New homeowner Ya Landa Kinchelow also spoke, telling the gathering that she feels “blessed in so many ways.” Even the tribulations she has faced have been learning experiences in getting to know God, she said. “I am showing my children that if Mom can keep going, so can you.”

A paint job a long time coming


After wanting to paint her home for 30 years, Vicki Olsen was overjoyed when Habitat Twin Cities chose her to take part in the 2010 Carter Work Project. The asbestos-shingled home had grown yellow with age, the foundation choked by thick maple and ash trees.

When the volunteers came, “I thought they were going to paint, but they just kept doing things. I felt like I’d won the grand prize,” Olsen said. “They ripped out bushes and are rebuilding the deck, repairing the garage, and putting in outside electrical outlets. It’s never ending.”

The volunteers included a contingent from paint maker Valspar Corp., led by Dick Seitz. Seitz was among the first of Valspar’s employees involved in A Brush with Kindness when the company launched it with Twin Cities Habitat in 1999. Seitz said he heads the paint program with Habitat and introduced it to the Carter build in Los Angeles in 2007.

“I have the top crew in the nation,” Seitz said.

“Yes, you do,” his colleague Ruth Hentges called down from the top of a ladder as she painted trim around a window. Hentges said she’s been volunteering on Habitat builds for the entire 12 years she’s been with Valspar, coming on at the start of the ABWK program. “It’s exciting to give back,” she said.

Building by bicycling


Jake Quarstad wants to use bicycles to help Habitat promote the concept that a strong community is more than houses. He sees his role as encouraging people to exercise more and depend less on gas-powered vehicles.

So, naturally, he’s pedaling between build sites in north Minneapolis’ four–block Hawthorne EcoVillage with a “Bikes at Work” brand trailer attached to his Surley Cross-Check touring bike. With it, he hauls water for mixing cement and bottles of water for volunteers. His heaviest load has been close to 500 pounds—no mean feat for a 22-year-old who stands 5 feet, 11 inches and weighs 175 pounds.

But Quarstad isn’t complaining. “I’d rather be in pain for a good cause than out biking on my own,” he said.

Quarstad works as outreach and development manager for a small nonprofit called Nice Ride Minnesota.

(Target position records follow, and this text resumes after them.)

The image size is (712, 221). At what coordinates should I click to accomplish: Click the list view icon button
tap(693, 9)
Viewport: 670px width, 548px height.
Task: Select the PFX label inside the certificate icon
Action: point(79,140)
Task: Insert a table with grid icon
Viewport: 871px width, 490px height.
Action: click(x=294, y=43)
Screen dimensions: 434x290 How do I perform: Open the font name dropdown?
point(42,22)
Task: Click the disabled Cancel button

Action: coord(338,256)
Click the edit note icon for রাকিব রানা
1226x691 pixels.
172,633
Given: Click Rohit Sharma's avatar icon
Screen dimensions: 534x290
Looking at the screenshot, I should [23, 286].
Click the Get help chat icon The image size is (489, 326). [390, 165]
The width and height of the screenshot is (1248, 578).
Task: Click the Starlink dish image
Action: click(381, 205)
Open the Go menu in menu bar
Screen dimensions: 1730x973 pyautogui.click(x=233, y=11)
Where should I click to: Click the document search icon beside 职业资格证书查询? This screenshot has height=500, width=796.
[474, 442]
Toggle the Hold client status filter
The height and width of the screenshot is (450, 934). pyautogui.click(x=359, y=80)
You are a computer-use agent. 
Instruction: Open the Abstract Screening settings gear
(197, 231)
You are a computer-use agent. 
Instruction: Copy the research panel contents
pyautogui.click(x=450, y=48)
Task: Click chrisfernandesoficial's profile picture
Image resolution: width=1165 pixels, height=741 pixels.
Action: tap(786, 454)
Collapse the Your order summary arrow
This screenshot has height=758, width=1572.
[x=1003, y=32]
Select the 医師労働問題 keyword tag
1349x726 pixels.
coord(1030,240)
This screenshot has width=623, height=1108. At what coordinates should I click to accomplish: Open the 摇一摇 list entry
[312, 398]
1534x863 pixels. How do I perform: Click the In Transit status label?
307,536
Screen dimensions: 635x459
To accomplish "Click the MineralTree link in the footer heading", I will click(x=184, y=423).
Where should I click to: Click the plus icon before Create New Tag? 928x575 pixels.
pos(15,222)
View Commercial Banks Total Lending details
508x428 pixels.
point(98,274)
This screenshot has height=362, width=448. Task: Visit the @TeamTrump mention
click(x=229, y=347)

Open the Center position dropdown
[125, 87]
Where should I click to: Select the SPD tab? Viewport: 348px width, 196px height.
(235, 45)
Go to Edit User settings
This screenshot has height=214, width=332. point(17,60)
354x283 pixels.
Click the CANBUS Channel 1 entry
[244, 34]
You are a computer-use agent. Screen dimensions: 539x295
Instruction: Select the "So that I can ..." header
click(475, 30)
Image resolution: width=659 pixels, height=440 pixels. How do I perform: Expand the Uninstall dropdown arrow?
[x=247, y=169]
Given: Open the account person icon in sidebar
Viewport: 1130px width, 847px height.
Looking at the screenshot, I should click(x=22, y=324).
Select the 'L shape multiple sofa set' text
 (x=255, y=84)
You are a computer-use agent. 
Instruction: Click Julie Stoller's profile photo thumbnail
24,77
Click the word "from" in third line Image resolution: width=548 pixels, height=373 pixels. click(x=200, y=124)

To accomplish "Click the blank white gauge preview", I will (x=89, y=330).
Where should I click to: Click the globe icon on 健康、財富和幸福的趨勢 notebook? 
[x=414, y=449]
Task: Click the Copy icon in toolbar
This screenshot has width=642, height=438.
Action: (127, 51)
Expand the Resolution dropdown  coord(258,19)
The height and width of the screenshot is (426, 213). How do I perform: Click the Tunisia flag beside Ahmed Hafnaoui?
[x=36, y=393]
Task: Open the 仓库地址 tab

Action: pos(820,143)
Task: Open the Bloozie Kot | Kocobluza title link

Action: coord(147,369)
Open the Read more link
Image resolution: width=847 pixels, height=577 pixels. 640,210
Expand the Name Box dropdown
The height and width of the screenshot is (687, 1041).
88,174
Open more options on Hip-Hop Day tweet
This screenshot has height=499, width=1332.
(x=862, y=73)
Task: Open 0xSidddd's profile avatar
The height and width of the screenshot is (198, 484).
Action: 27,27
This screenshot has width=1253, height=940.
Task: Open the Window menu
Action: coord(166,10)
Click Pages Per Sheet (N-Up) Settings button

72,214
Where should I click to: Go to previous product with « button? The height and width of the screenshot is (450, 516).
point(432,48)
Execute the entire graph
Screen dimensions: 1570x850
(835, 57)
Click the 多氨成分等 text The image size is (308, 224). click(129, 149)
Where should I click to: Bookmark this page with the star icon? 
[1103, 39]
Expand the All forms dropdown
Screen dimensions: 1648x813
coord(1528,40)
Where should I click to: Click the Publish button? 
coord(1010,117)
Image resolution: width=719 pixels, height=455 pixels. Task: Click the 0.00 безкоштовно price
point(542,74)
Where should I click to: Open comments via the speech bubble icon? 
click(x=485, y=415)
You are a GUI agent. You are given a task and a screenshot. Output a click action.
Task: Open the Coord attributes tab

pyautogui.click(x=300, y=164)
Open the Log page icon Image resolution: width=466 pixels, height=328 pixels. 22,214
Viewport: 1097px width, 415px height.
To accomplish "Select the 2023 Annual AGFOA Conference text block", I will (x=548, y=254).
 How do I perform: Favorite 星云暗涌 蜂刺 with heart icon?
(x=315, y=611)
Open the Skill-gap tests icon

Nice Ride partnered with other bike-related nonprofits – such as Bike Walk Twin Cities, Quality Bike Products, Now Bikes and Fitness, Midtown Greenway Coalition, and Major Taylor’s Bike Club – in support of the Carter build. Volunteers can borrow a bike to travel between the houses and hospitality tent, and they can depend on guys like Quarstad to bring a trailer-load of supplies.

Lurma Rackley is Development Communications managing editor/writer for Habitat for Humanity International.